Records drawn from a dataset:
____
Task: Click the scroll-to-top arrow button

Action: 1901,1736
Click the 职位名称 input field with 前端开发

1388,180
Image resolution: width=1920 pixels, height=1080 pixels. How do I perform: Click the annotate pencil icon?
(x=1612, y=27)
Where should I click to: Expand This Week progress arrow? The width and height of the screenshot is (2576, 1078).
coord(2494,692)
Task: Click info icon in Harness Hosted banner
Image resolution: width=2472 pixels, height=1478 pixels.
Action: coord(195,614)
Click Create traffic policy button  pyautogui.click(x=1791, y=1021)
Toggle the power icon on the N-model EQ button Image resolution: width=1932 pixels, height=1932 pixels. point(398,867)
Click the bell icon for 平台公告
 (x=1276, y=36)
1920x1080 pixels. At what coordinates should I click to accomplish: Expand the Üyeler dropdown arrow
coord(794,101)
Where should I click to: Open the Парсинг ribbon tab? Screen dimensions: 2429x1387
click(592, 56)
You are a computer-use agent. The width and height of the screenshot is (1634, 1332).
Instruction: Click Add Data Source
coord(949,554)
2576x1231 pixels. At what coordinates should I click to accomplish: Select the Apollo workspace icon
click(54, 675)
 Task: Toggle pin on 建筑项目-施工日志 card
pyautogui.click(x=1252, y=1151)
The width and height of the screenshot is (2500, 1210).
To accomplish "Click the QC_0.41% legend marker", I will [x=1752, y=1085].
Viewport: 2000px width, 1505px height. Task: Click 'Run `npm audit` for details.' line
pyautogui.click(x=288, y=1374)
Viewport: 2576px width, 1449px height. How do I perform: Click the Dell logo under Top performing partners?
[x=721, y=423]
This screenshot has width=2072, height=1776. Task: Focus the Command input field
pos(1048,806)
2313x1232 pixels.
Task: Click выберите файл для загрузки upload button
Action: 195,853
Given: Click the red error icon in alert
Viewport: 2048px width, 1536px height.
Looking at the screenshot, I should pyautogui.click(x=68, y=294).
____
What is needed is an exact copy of the lines from the one containing "The width and height of the screenshot is (2500, 1210)." through the last line of the records, and nothing else.

The width and height of the screenshot is (2500, 1210).
To accomplish "Click the QC_0.41% legend marker", I will [x=1752, y=1085].
Viewport: 2000px width, 1505px height. Task: Click 'Run `npm audit` for details.' line
pyautogui.click(x=288, y=1374)
Viewport: 2576px width, 1449px height. How do I perform: Click the Dell logo under Top performing partners?
[x=721, y=423]
This screenshot has width=2072, height=1776. Task: Focus the Command input field
pos(1048,806)
2313x1232 pixels.
Task: Click выберите файл для загрузки upload button
Action: 195,853
Given: Click the red error icon in alert
Viewport: 2048px width, 1536px height.
Looking at the screenshot, I should pyautogui.click(x=68, y=294).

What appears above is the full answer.